Aquel asesinato destrozó la ya mala imagen del régimen sudvietnamita y supuso un duro golpe para sus mentores norteamericanos. De nada valieron los esfuerzos de contrapropaganda, aireando la identidad del prisionero y atribuyéndole numerosos crímenes. Se aseguró que bajo el nombre de Nguyen Van Lém se ocultaba un miembro destacado del FLN[9], conocido como el capitán Bay Lop, y se le acusó de comandar un escuadrón de la muerte encargado de atentar contra civiles vinculados al Gobierno de Saigón. Se dijo que había sido detenido junto a una zanja en que se hallaban treinta y cuatro cadáveres, maniatados y con un tiro en la cabeza; y que entre ellos se encontraban seis ahijados de Nguyen Ngoc Loan, además de varios de sus mejores amigos. Además, se recurrió como atenuante de la ejecución al nerviosismo provocado por los ataques que el Vietcong acaba de realizar contra media docena de objetivos en el corazón de la ciudad, incluida la sede central de la policía.
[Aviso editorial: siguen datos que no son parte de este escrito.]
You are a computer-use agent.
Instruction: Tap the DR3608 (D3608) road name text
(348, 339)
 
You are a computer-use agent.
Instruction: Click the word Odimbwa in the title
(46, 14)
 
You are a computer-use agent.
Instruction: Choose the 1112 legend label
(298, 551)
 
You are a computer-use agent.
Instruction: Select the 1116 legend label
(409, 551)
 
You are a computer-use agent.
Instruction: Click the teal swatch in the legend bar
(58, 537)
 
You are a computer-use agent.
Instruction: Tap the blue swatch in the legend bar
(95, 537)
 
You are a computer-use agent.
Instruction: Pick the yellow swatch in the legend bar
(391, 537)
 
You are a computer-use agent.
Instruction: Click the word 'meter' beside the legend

El propio general afirmó que mató a Van Lém «porque había cometido la intolerable cobardía de luchar vestido de civil siendo militar». Ningún argumento podía justificar lo sucedido. Pero en la Casa Blanca no molestó tanto el hecho como la publicidad. Porque contrariaba su doctrina de que «esas cosas no se hacen, pero, si se hacen, que no se sepa». Y se destituyó al general sin castigarlo.